Various sources call Hauer a "very late" apple that "needs such a crazy long growing season" that "we may never properly ripen" it.

The Santa Cruz (Cal.) Sentinel tells the story of how Peter Hauer found this variety, nicknamed the "Christmas Apple," by the side of the road in neighboring Apatos in the late 1890s.

(Aleta Watson tells a different story: that Hauer bred the apple and called it "Moonglow." Here's another version of that story.)

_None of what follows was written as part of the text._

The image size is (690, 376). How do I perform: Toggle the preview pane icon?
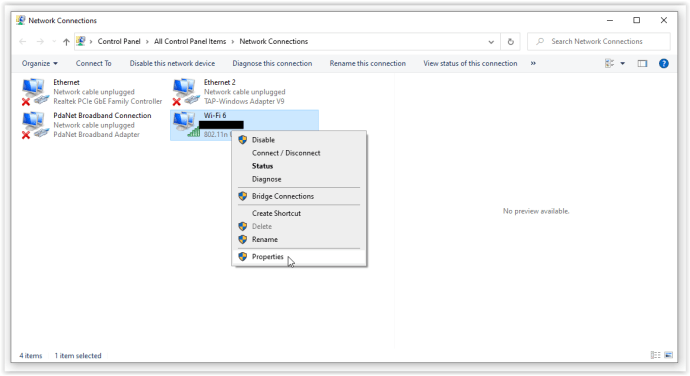point(642,63)
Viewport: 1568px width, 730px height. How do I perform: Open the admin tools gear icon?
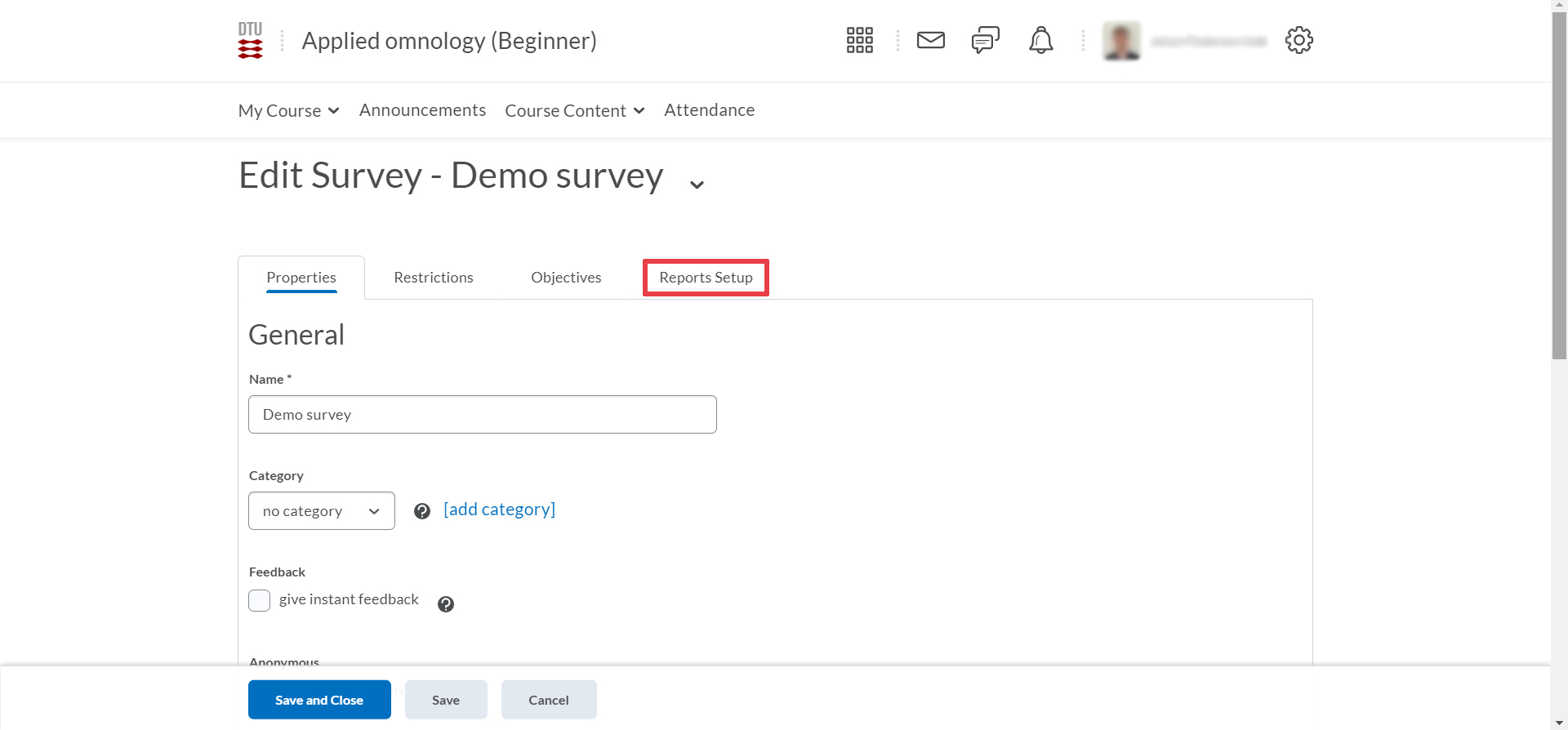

Fittingly my HP grew at an orchard at the University of California Santa Cruz. It was picked, for the record, not around Christmas but in late September.

8 comments:

  1. We happened across these Pippins at the Santa Cruz farmer's market last week (in February), sold by an organic orchard. I immediately noted how quickly the flesh oxidized. The flavor was simply outstanding, generally sweet but well balanced. The worker told us these were George Washington's favorite apple. That may not be true (methinks someone is confusing these with the Newtown Pippin?) but they are certainly one of mine.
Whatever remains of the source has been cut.